Graph Diffusion Transformers for Multi-Conditional Molecular Generation

TL;DR

This paper introduces Graph Diffusion Transformer (Graph DiT), a novel model for multi-conditional molecular generation that effectively incorporates multiple property constraints and outperforms previous methods across various metrics.

Contribution

The paper presents a new graph-dependent noise model and a Transformer-based denoiser for improved multi-conditional molecular generation.

Findings

Graph DiT outperforms existing models on nine metrics.

Effective integration of multiple property constraints.

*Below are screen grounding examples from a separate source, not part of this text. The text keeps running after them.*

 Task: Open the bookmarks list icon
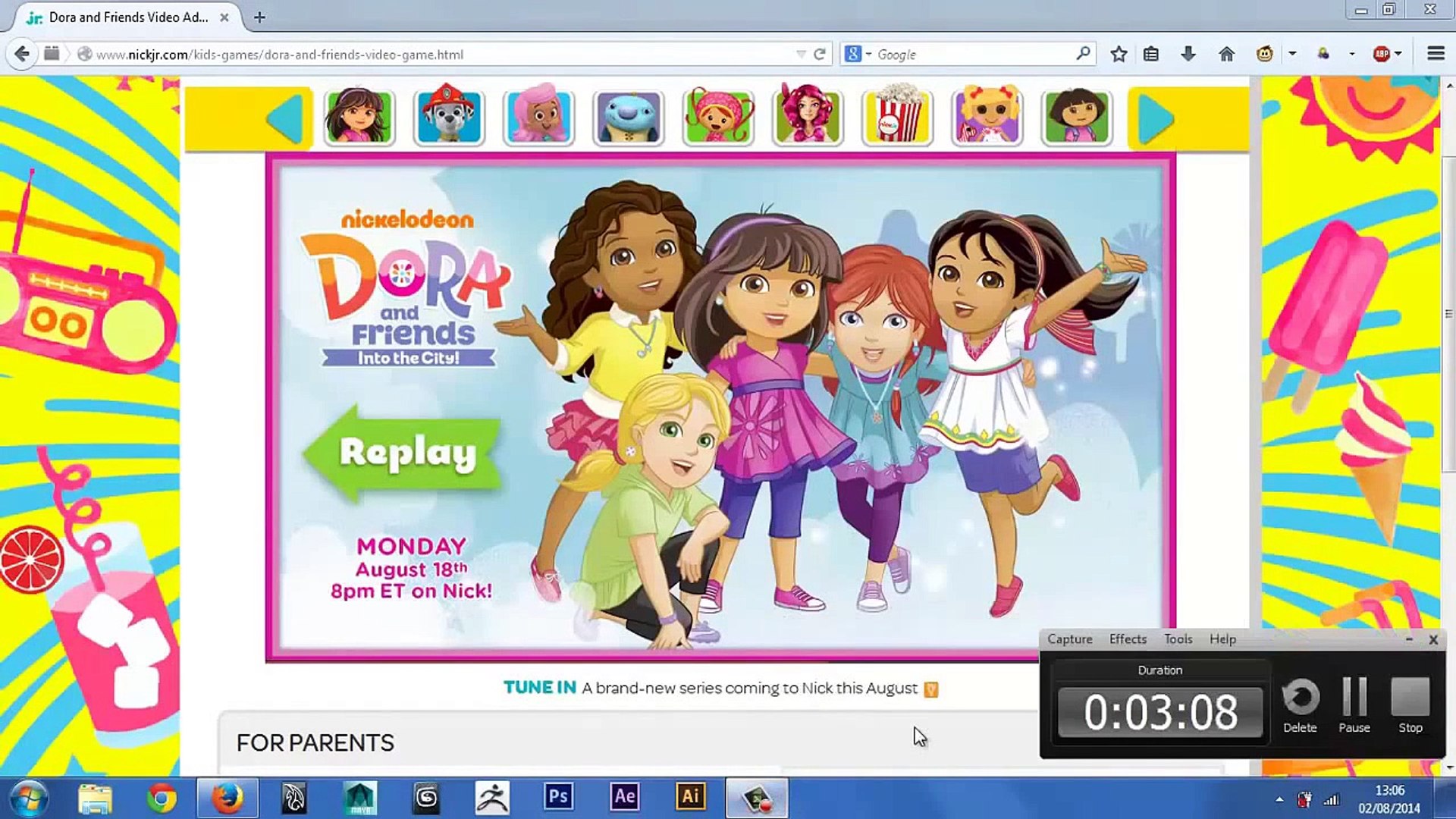(x=1151, y=54)
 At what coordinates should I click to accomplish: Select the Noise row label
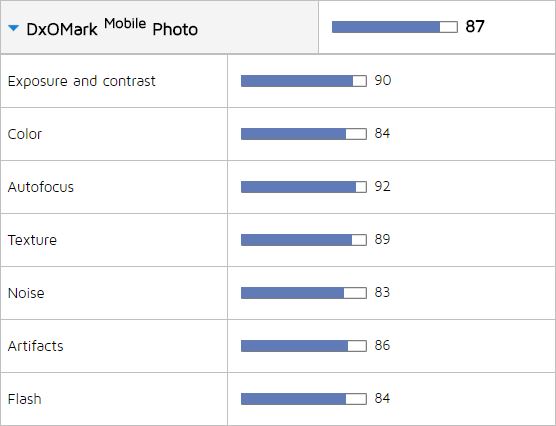[x=26, y=293]
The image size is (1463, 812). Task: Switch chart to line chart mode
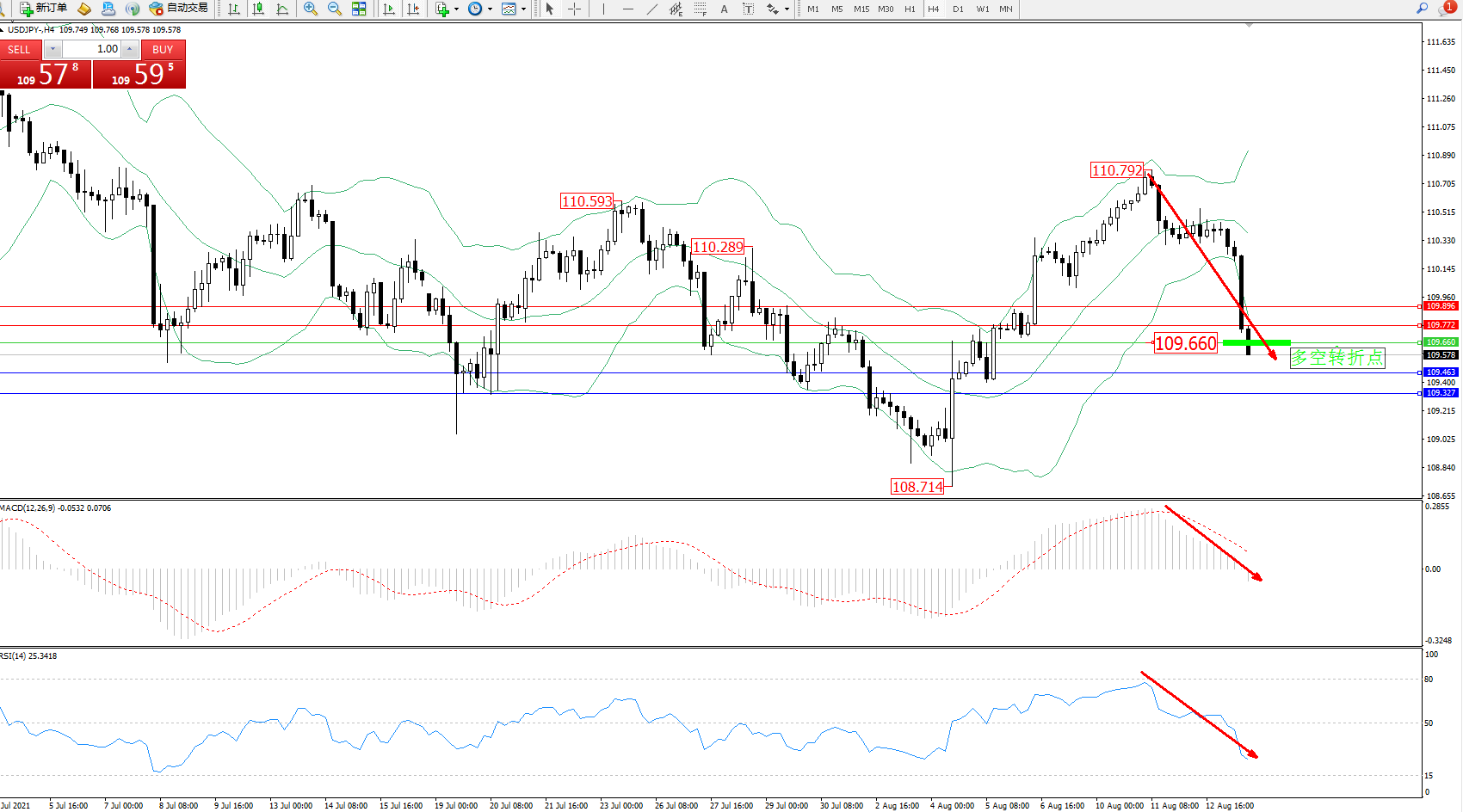click(282, 9)
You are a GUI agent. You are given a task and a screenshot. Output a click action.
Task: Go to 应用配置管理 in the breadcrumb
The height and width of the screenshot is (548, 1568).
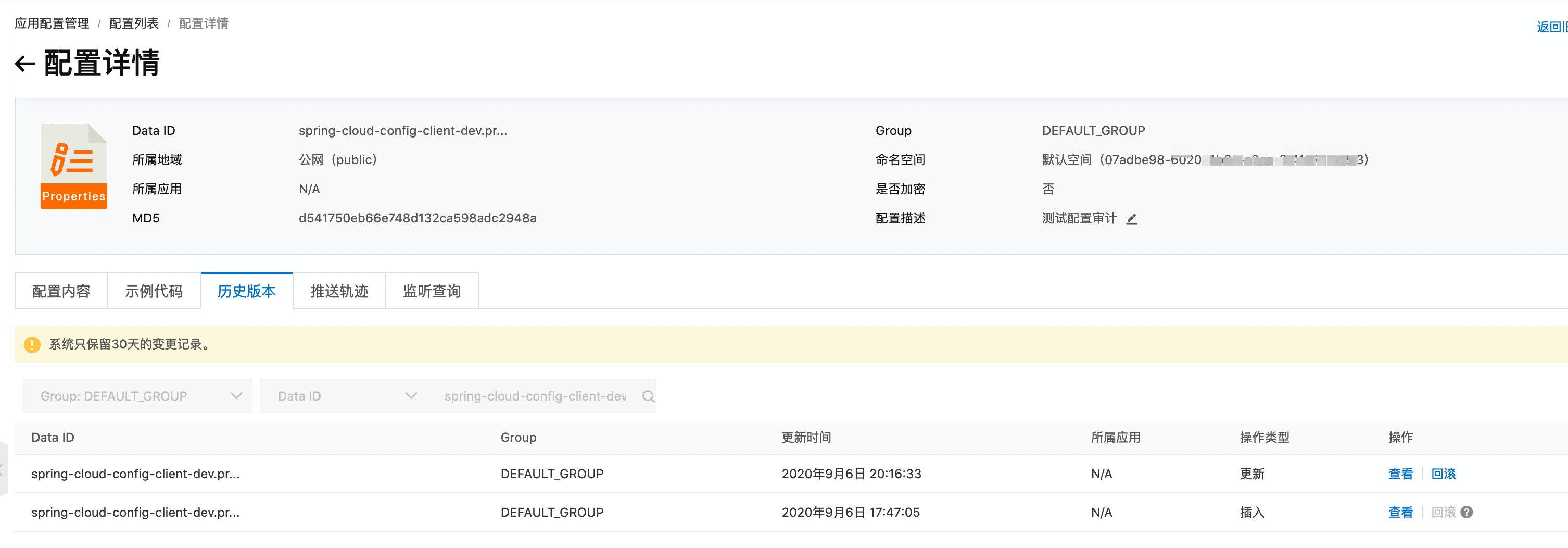click(52, 24)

Practical utility demonstrated in polymer inverse design.

Abstract

Inverse molecular design with diffusion models holds great potential for advancements in material and drug discovery. Despite success in unconditional molecular generation, integrating multiple properties such as synthetic score and gas permeability as condition constraints into diffusion models remains unexplored. We present the Graph Diffusion Transformer (Graph DiT) for multi-conditional molecular generation. Graph DiT integrates an encoder to learn numerical and categorical property representations with the Transformer-based denoiser. Unlike previous graph diffusion models that add noise separately on the atoms and bonds in the forward diffusion process, Graph DiT is trained with a novel graph-dependent noise model for accurate estimation of graph-related noise in molecules. We extensively validate Graph DiT for multi-conditional polymer and small molecule generation. Results demonstrate the superiority of Graph DiT across nine metrics from distribution learning to condition control for molecular properties. A polymer inverse design task for gas separation with feedback from domain experts further demonstrates its practical utility.